I can't say I love either school. Then again, I can't say I love any school at this point. I'm not bitter at not being re-hired at York; rather, I feel it is a sort of "dues" I paid for some things I've learned. What I know now probably won't help me to get a job in another school, or anywhere else for that matter. But I am glad to have learned it, if sad that I have to know it.
What I have learned is this: Most academic institutions, for all of their pretensions of serving some higher cause like bringing enlightenment to the human race, are really nothing more than corrupt, poorly-run businesses. They will bring in the students that they believe will bring them the most money.
That is why, in contrast to what their self-serving propaganda says, they don't take very many, if at all, bright kids from poor backgrounds, or highly-motivated people who've just gotten away from substances they abused or spouses that abused them. What they admit, instead, are the ones who have more loan (or other kinds of) money than skill or talent. Even at the schools that don't have open-admissions policies, you will find scores, even hundreds or thousands, of students who have guaranteed loans or whose tuition and fees are being paid by some program or another, but who have virtually no chance of making the grades they need.
Along with those students, you will also find international students--for whom, at many institutions, tuition is even higher than it is for out-of-state residents. For many of them, tuition is being paid by the governments of their countries but whose level of English will get them through, at most, a telephone directory. Those students are admitted on the basis of Test of English as a Foreign Language, a.k.a. TOEFL, scores they "earned" in countries where cheating on exams is considered about as much an offense as spitting on the sidewalk, if it's not openly encouraged. They then "compensate" for their lack of English proficiency by going into majors and programs that require more numerical or technical than linguistic skill. Then they "pass", or even "do well" with, shall we say, some help from their friends.
If you catch such a student in a plagiarism, if you're lucky, you'll get a lecture about how that student's cultural values are different, and that you as an educator must be tolerant and understanding, and help that student find his way in this harsh, unforgiving system. If you're not lucky, you might find yourself in a hearing over your supposed cultural insensitivity, and if you're not tenured or on the tenure track, there's a good chance you won't get hired for the upcoming term.
Right now, I have one class full of students who don't understand anything I say beyond "Good evening." Don't get me wrong: They seem like nice enough people. But I simply don't see how they're going to complete much of anything even in that community college, which has an open-admissions policy.
Next year, that college and others will most likely admit even more such students than were admitted last year or in other previous years.
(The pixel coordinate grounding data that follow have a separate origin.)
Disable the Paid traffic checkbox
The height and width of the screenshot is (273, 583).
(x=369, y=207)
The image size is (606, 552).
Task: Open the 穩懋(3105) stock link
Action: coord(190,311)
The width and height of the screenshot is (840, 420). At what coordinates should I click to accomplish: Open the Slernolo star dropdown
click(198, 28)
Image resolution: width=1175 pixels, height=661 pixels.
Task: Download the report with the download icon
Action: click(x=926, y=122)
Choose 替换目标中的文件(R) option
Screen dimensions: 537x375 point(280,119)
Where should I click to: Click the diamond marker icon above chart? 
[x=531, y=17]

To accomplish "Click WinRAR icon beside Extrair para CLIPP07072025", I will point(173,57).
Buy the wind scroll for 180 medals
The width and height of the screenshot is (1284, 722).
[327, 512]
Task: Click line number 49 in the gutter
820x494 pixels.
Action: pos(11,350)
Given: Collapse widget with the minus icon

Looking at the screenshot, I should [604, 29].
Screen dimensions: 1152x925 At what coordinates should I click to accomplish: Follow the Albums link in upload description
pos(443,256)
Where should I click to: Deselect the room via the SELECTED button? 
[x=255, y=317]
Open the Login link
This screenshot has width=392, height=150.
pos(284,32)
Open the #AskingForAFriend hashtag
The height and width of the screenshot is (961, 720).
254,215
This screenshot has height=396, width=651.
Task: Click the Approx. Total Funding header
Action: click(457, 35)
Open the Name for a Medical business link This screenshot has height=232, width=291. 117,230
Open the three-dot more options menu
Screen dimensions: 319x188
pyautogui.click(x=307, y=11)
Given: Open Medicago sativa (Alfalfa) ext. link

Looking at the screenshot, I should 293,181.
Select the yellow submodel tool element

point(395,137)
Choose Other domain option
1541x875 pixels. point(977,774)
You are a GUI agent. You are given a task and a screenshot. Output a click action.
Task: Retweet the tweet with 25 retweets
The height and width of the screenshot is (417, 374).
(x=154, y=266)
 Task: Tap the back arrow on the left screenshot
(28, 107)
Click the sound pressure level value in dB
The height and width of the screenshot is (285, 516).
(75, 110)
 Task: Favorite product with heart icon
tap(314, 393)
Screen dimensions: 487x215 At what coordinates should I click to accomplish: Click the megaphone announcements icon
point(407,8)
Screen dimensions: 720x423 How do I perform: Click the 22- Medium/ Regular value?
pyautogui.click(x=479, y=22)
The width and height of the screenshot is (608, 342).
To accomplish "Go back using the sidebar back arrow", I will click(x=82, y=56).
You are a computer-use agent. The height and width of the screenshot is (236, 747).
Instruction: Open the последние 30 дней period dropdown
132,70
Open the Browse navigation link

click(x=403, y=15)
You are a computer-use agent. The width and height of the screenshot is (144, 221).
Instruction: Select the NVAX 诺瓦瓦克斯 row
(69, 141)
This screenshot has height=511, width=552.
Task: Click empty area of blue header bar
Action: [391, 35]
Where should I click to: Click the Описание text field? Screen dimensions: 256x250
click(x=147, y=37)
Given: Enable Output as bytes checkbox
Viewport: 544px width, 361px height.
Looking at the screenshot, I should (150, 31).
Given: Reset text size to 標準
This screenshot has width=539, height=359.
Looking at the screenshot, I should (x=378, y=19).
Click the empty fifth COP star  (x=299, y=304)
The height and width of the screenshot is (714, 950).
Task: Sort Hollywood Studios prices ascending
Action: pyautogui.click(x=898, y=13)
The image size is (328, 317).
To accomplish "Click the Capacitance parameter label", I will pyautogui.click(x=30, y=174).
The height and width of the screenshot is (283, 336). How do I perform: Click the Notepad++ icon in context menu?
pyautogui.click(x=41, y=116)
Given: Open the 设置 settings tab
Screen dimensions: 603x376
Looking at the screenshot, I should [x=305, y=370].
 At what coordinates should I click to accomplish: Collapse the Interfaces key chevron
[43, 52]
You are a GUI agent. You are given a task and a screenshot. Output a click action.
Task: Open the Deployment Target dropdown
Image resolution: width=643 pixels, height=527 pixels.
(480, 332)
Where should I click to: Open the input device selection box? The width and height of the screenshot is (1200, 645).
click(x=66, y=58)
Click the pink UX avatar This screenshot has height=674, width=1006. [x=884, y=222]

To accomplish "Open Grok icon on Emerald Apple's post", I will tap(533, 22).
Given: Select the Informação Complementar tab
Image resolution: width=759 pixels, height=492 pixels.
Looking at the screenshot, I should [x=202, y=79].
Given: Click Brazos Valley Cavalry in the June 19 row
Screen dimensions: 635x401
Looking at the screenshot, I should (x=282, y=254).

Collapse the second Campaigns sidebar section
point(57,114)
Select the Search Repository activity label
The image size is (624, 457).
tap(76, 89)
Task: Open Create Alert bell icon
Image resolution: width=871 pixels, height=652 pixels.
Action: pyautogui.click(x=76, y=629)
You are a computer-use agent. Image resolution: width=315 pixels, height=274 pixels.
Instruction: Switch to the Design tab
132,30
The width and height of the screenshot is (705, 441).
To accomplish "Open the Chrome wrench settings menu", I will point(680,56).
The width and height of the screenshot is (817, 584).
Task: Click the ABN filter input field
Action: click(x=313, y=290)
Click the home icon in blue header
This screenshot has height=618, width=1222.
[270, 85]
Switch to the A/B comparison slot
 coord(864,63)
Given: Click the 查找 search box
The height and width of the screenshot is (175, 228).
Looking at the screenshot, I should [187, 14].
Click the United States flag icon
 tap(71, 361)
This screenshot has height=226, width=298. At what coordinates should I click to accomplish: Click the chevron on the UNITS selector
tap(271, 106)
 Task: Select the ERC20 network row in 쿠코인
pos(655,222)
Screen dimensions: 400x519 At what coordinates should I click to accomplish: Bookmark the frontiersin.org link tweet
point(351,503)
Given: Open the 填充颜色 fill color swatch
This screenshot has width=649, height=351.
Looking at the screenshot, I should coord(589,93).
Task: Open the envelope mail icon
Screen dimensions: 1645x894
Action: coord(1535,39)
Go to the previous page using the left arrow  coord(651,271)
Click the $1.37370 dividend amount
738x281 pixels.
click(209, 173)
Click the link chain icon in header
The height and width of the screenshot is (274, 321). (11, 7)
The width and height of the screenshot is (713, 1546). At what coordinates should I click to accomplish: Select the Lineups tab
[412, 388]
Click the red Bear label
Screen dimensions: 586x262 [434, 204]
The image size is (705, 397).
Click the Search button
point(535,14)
And that is what those schools will continue to do as long as other governments are willing to pay to send students here, and as long as those who graduated high school without any real skills have access to loan or grant money. Actually, the students themselves don't have access to the money, as it's (in most cases) paid directly to the schools, which charge students "processing fees" that can amount to as much as twenty percent of the loan.
Being one of the people who has to know what I've described really sucks sometimes. The academic administrators who are complicit in it really must know how to "compartmentalize;" otherwise, how could they sleep or look themselves in the mirror? Many other faculty members know of what I speak: I've heard some say the same things. What I don't understand, though, is why the ones who have tenure don't speak up about it. In fact, most tenured faculty members I've seen don't speak up about much of anything. Maybe the ability to do so was beaten out of them.
But, as I said, I am thankful that I know what I've mentioned. For one thing, it helps to make me all but immune, at this point in my life, to any sort of institutional loyalty, and helps me to remember why the only loyalties I want to have are those to people I love, to the truth and whatever moral values and principles I am learning from it. Those things outlast institutions, anyway.
For another, knowing what I've learned has shown me the fallacy of "working within" for "change." As long as you are working for someone (or some group of people, which is what an institution is) whose motivation is money, there is simply no way to keep a job except to aid that end. And, when you cooperate in such a way, they want more of the same. That's how you end up teaching more students with fewer skills for less money (in real dollars, anyway) with each passing year. And, to paraphrase someone who writes better than I ever could, if you're not stupid or full of yourself, you can't fail to see that it's not doing the students--or you--any good.
If knowing what I've said in this post makes leads me not to love--or feel any loyalty to--any school or other institution, it makes me value education more than I ever did. Real education, that is: It's as much a survival skill as anything is.